According to one of Kristina's comments on
http://groups.google.com/group/mongodb-user/browse_thread/thread/f4fd8169d70c01e4/6803d3b8b51364fc,
the default batch size is min(100 docs, 4MB). My docs are small (~156
bytes each), but some queries can return over 70,000 of them.
Assuming that fewer network round-trips is better, I upped my batch
size to 70,000, a little over 10MB per batch. Subsequent testing
revealed a decrease in performance.
Then, I read
http://www.mongodb.org/display/DOCS/Database+Profiler.
Regarding the reslen metric, it says, "A large number of bytes
returned (hundreds of kilobytes or more) causes slow performance."
That prompted me to revisit the min(100 docs, 4MB) default, which
suggests that a batch size way under 4MB is better.
Thus, before doing more batch size tweaking and testing, I'd like to
know
1) After ensuring that indexes are used properly, can batch size be a
large factor in query performance?
2) Is it better to limit network round-trips or reslen?
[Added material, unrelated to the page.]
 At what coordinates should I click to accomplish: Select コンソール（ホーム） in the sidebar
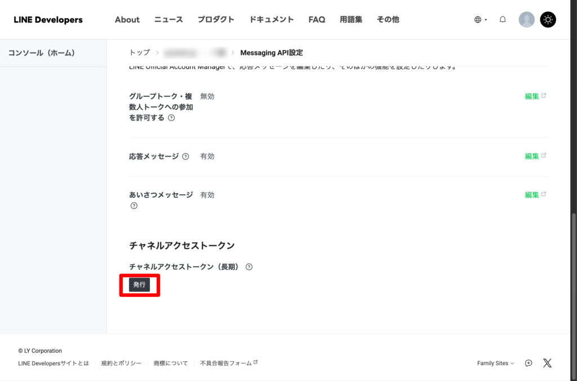point(42,53)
3) Scott Hernandez commented on
http://groups.google.com/group/mongodb-user/browse_thread/thread/f4fd8169d70c01e4/6803d3b8b51364fc,
saying, "It is also possible that you could optimize the batch sizes
used for your queries (cursor), depending on how large your documents
are, and how many you expect (less network round-trips are better)."
Could there be a magical ratio of total number of docs returned to
batch size? One of the nice things about my queries is that I can
very accurately predict how many docs will be returned, so adjusting
the batch size accordingly is feasible.